I’m a nervous pray-er.
I don’t mean I’m nervous praying with other people; I mean that many times I’m nervous when I pray because I don’t know whether I’m praying for the right thing. It is as if sometimes my theology gets in the way of my prayers.
Let me explain.
I know, for example, that God is sovereign. As such, all the moments of our days are ordered, and even “a king’s heart is like channeled water in the Lord’s hand: He directs it wherever he chooses” (Prov. 21:1). I know, too, that God always acts in accordance with His will, and that His will is good and perfect even though we, as humans, might not understand how or why He makes the decisions He has made. His ways are not our ways, neither are his thoughts our thoughts (Is. 55:8-9).
These are things I know, and so these are things I bring with me to the closet of prayer. As a result, I find that I have the tendency to qualify my prayers. Maybe you know the feeling, too.
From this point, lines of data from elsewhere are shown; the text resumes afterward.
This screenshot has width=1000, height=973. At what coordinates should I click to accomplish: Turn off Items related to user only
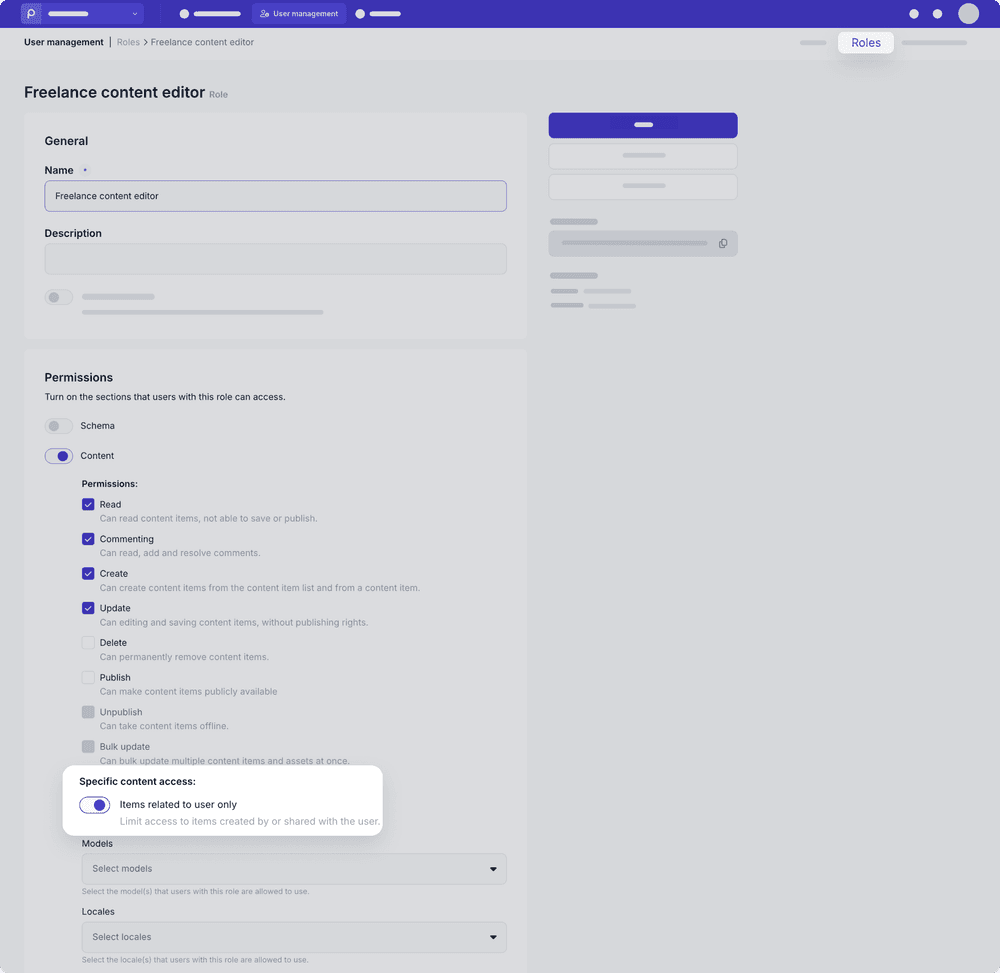point(95,805)
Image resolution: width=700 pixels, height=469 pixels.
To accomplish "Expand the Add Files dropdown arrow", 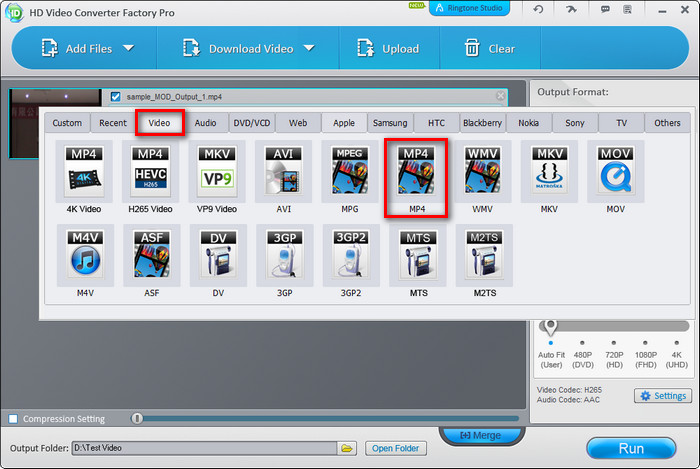I will (x=128, y=48).
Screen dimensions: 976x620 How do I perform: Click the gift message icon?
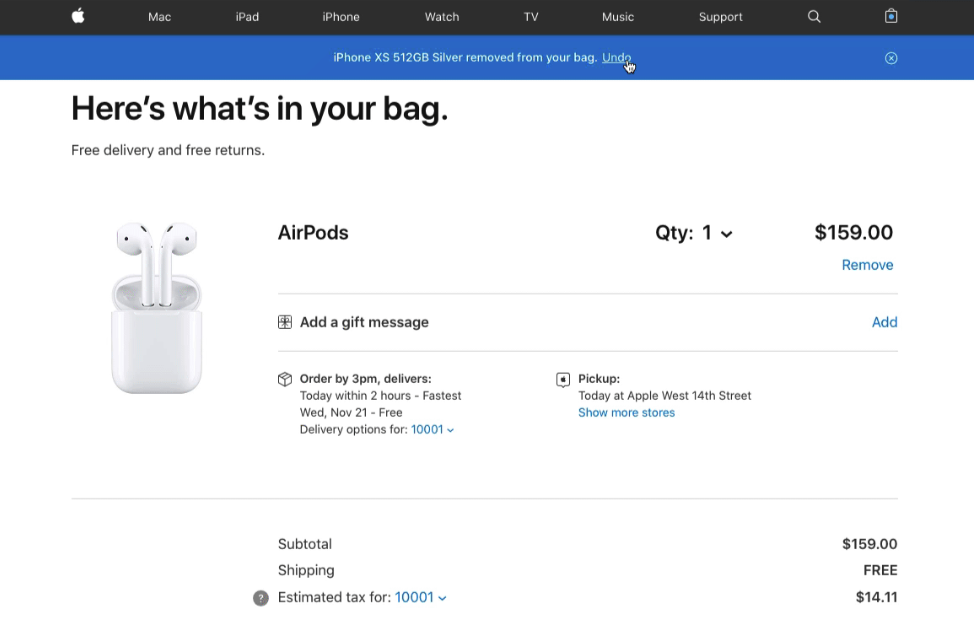point(285,322)
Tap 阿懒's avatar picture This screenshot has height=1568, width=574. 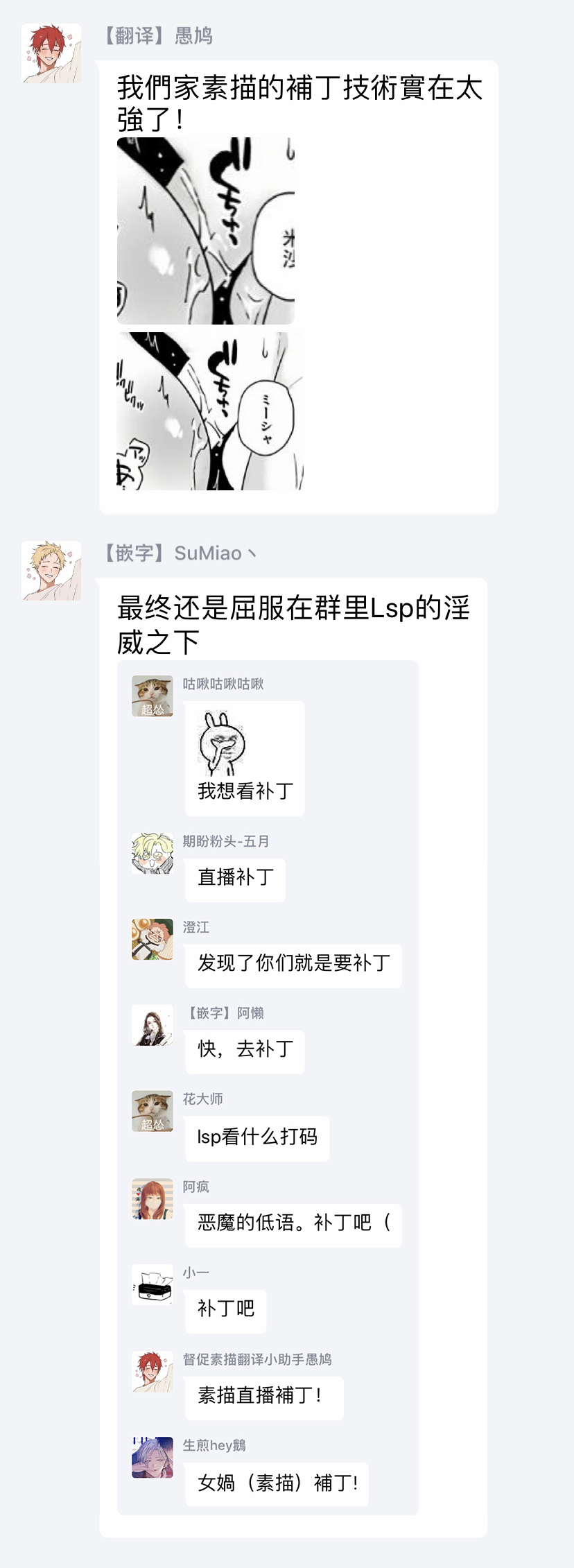(153, 1025)
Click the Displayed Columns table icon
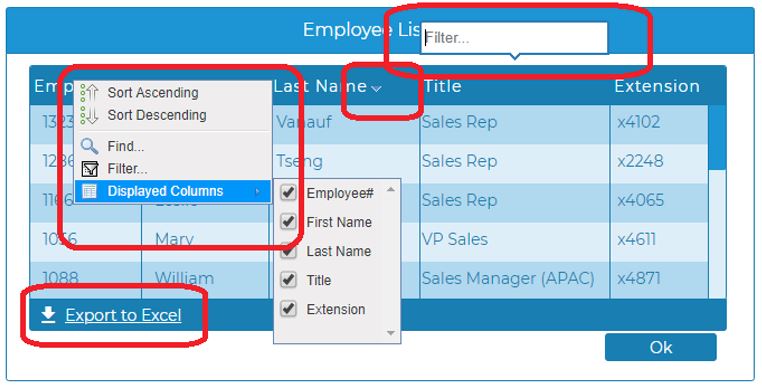 pos(90,191)
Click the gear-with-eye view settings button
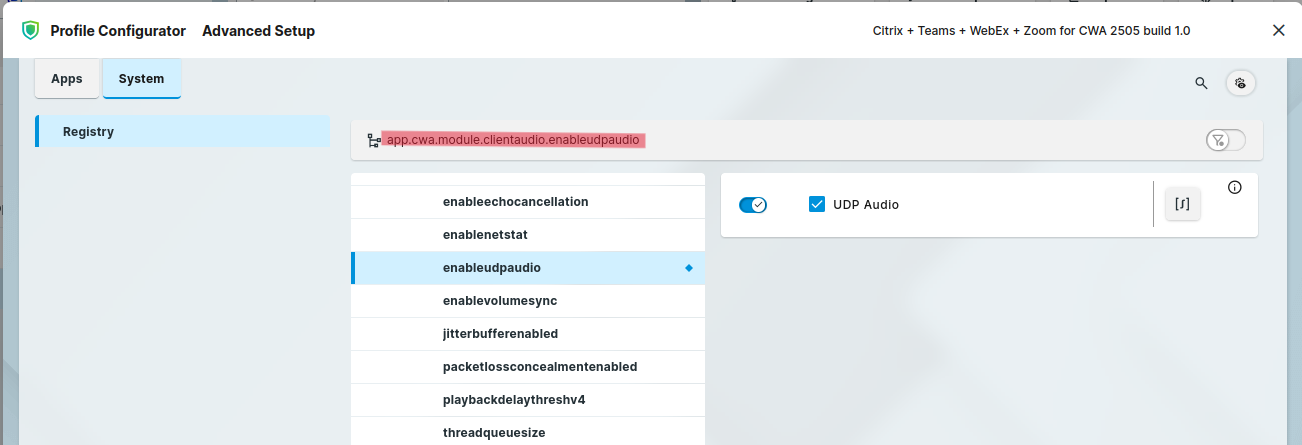The height and width of the screenshot is (445, 1302). 1241,83
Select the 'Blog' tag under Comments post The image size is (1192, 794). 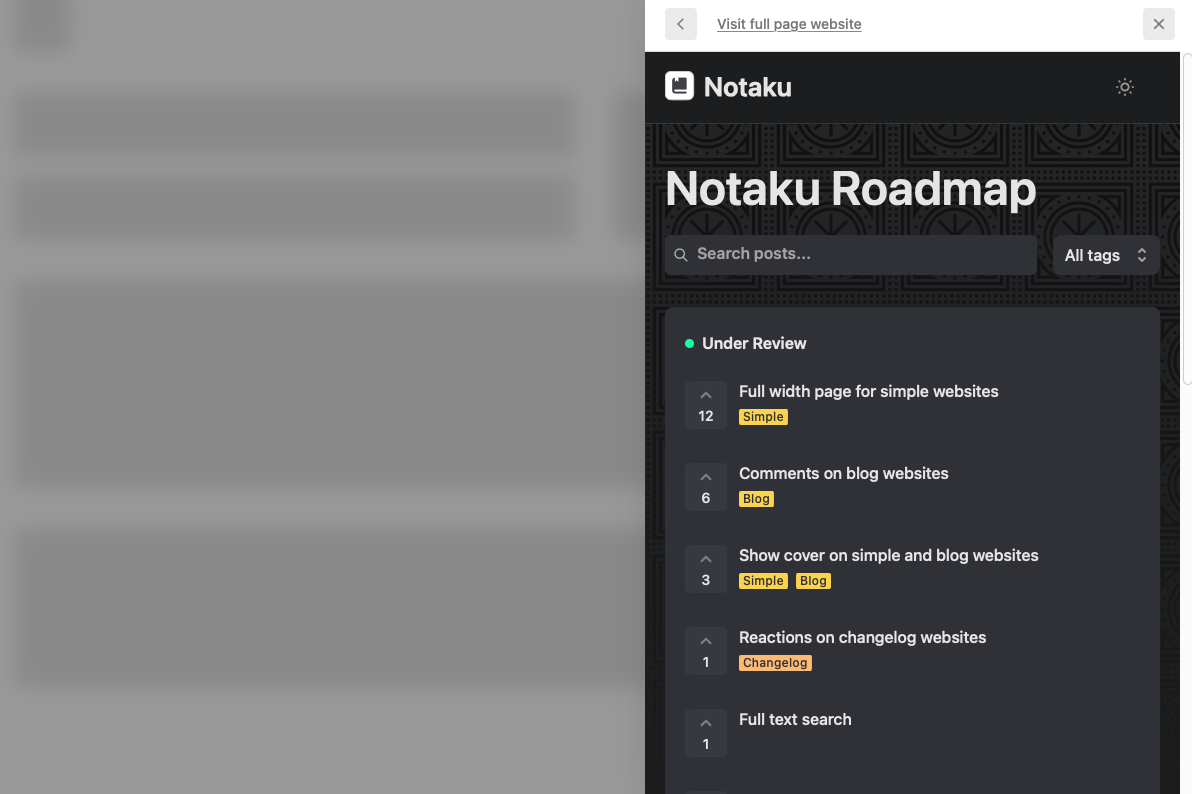(756, 498)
Let’s say that you have a big meeting coming up at work. It’s the kind of meeting where multiple things are coming together, maybe the summation of a big project or deal you’ve been working on. And you are nervous and anxious about this, so you pray:
Lord, for this meeting today, I pray that my proposal will be met favorably. At least, that is, if it’s your will. I hope it’s your will for it to go well. But if it’s not, then I pray that I would be able to handle it rightly.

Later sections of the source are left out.